TASKS TO PERFORM:
1. List the steps the 1936 Family Code required for a divorce, according to the excerpt on Soviet family policy.
2. In the excerpt on Soviet family policy, why was the USSR able to beat back the assault of Hitler's armies in World War II? Answer in one to three sentences.
3. Please carry on the passage about Soviet family policy under Stalin, starting after its last sentence.

DOCUMENT EXCERPT:
>>

However, economic planning in the USSR was not based on the democratic input of the workers, but on bureaucratic fiat. While the gains of industrialization were enormous, they were at the cost of quality of goods and with great bureaucratic inefficiency. Despite these problems, the Soviet Union was the only country in the 20th century to develop from a backward, overwhelmingly peasant country to an advanced industrial power. This is confirmation of the tremendous impetus to human well-being—not least the status of women—that results from the abolition of capitalism and the establishment of a collectivized, planned economy, even in a single country. It was only because of this industrial development that the USSR was able to beat back the assault of Hitler’s armies in World War II, though at the cost of 27 million Soviet lives. At the same time the bureaucracy clogged society’s every pore, leading to waste, repression and caprice, while working to prevent the international extension of the revolution, which could be the only real, long-term defense of the gains of October.

Despite the real strides forward made by women through industrialization, the bureaucracy had abandoned the communist commitment to fight for women’s liberation. It used the rhetorical adventurism of the period to cover its retreat. Grotesquely, the government announced in 1930 that the woman question had been officially resolved. At the same time the Zhenotdel was liquidated; the prelude to this had been the abolition in 1926 of the International Women’s Secretariat, which was downgraded to the women’s department of the Comintern Executive Committee. The Zhenotdel’s liquidation was put forward in the guise of a party “reorganization” in 1929, with the claim that work among women would become the work of the party as a whole. But these words, borrowed from the revolutionary years, were now only a cover for inaction and retreat.

1936 and the Triumph of the “Socialist Family”

In 1929 the Communist Party was still calling for the withering away of the family. By 1936-37, when the Russian CP’s degeneration was complete, Stalinist doctrine pronounced this a “crude mistake” and called for a “reconstruction of the family on a new socialist basis.” The third Family Code, which became law in 1936, also made divorce more difficult, requiring an appearance in court, increased fees and the registration of the divorce on the divorcees’ internal passports, to prevent “a criminally irresponsible use of this right, which disorganizes socialist community life” (Schlesinger, The Family in the U.S.S.R.).

The official glorification of family life and the retreat from Bolshevik policies on divorce and abortion were an integral part of the political counterrevolution that usurped political power from the working class. Trotsky addressed this at length:

“The triumphal rehabilitation of the family, taking place simultaneously—what a providential coincidence!—with the rehabilitation of the ruble, is caused by the material and cultural bankruptcy of the state. Instead of openly saying, ‘We have proven still too poor and ignorant for the creation of socialist relations among men, our children and grandchildren will realize this aim,’ the leaders are forcing people to glue together again the shell of the broken family, and not only that, but to consider it, under threat of extreme penalties, the sacred nucleus of triumphant socialism. It is hard to measure with the eye the scope of this retreat.”

<<

GIVEN INFORMATION:

>>

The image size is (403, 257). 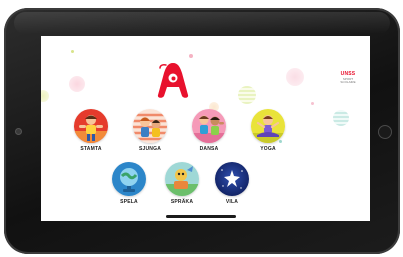 I want to click on activity-tile-stamta: STAMTA, so click(x=91, y=134).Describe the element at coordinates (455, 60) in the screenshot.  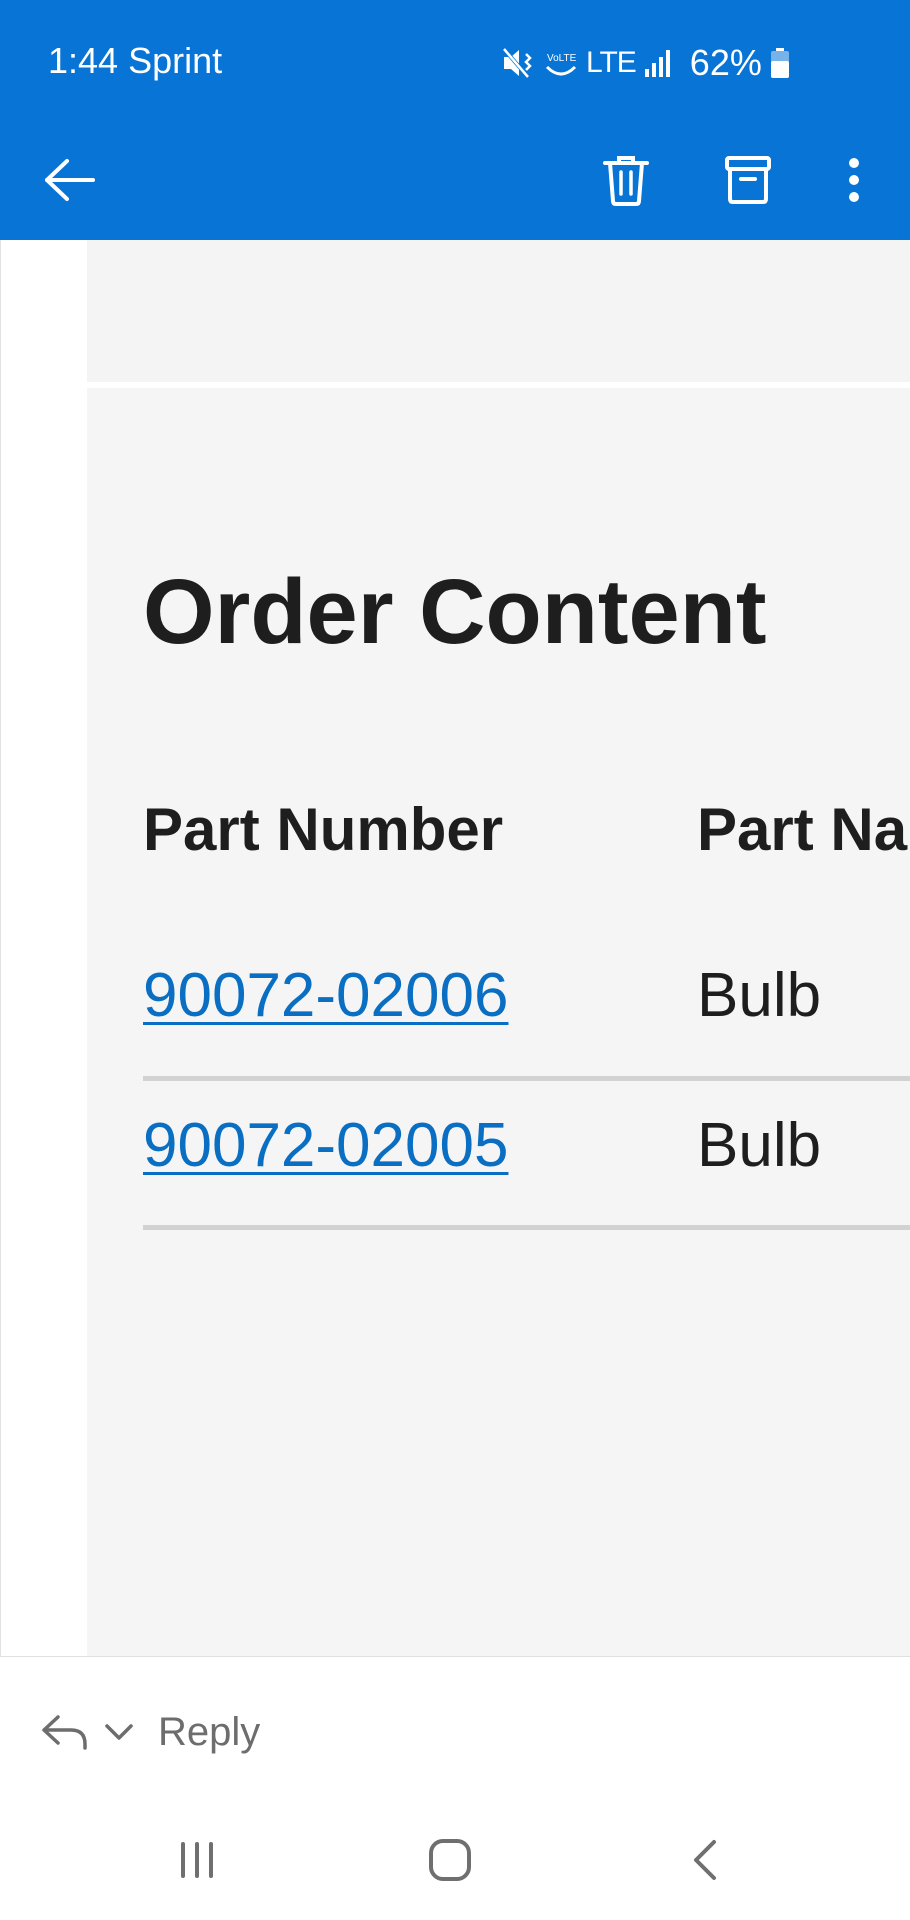
I see `status-bar: 1:44 Sprint VoLTE LTE 62%` at that location.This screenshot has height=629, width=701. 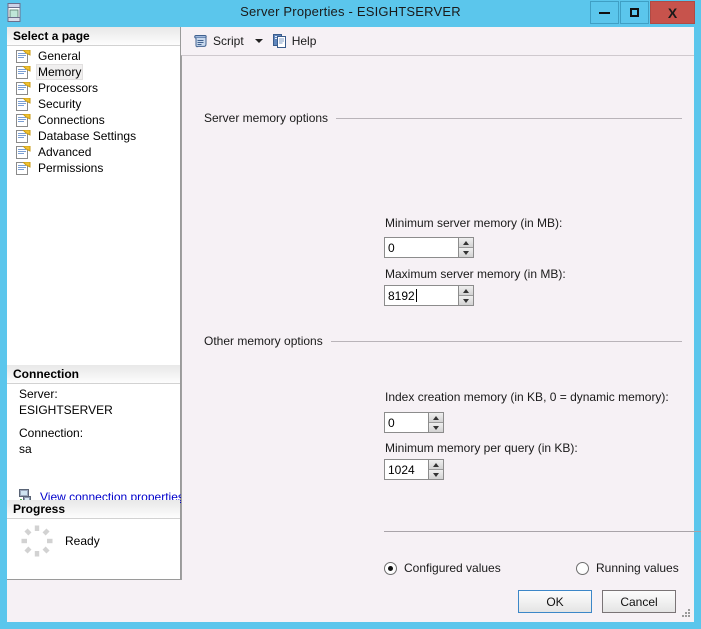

<<

EXERCISE RESULTS:
1.
- An appearance in court
- Increased fees
- Registration of the divorce on the divorcees' internal passports

2. The USSR could beat back Hitler's armies only because of its industrial development, which had turned a backward, overwhelmingly peasant country into an advanced industrial power. That victory still cost 27 million Soviet lives.

3.
—The Revolution Betrayed

Repudiating the Bolshevik commitment to noninterference in people’s personal lives, the theory of the “extinction of family” was declared as leading to sexual debauchery, while praise of “good housewives” began to appear in the Soviet press by the mid 1930s. A 1936 Pravda editorial denounced a housing plan without individual kitchens as a “left deviation” and an attempt to “artificially introduce communal living.” As Trotsky said, “The retreat not only assumes forms of disgusting hypocrisy, but also is going infinitely farther than the iron economic necessity demands.”

To the great hardship of Soviet women, the 1936 Family Code criminalized abortion, and the death rate from abortions soared. At the same time, the government began to issue “heroine awards” to women with large numbers of children, while officials decreed that in the Soviet Union “life is happy” and only selfishness impels women to abortion. The 1944 Family Code withdrew the recognition of de facto marriage, restored the humiliating concept of “legitimacy,” abolished coeducation in the schools and banned paternity suits. Only in 1955 did abortion again become legal in the USSR.

1991-92: Capitalist Counterrevolution Tramples on Women

In the 1930s Trotsky predicted that the Kremlin bureaucracy would reach an impasse on the economic front when it became necessary to shift from crude quantitative increases to improvement in quality, from extensive to intensive growth. He called for “a revision of planned economy from top to bottom in the interests of producers and consumers” (Transitional Program, 1938). Reflecting in large part the unrelenting pressure of world imperialism on the Soviet workers state, these economic problems came to a head in the 1970s and 1980s.

Taking over where the moderate Mikhail Gorbachev shrank from the necessarily harsh measures of restoring a fully capitalist economy, Boris Yeltsin seized power in August 1991. Over the next year, in the absence of working-class resistance, capitalist counterrevolution triumphed in Russia, a world-historic defeat for the proletarian revolution. The USSR was broken up into mutually hostile nationalist regimes. Since then things have gotten far worse for everyone except a tiny minority at the top—but for women and children most of all. The vast majority of the population has been driven into dire poverty and chronic unemployment. The extensive system of childcare and help for mothers is gone, the besprizorniki are back, prostitution flourishes, and women in Central Asia have been thrown back centuries.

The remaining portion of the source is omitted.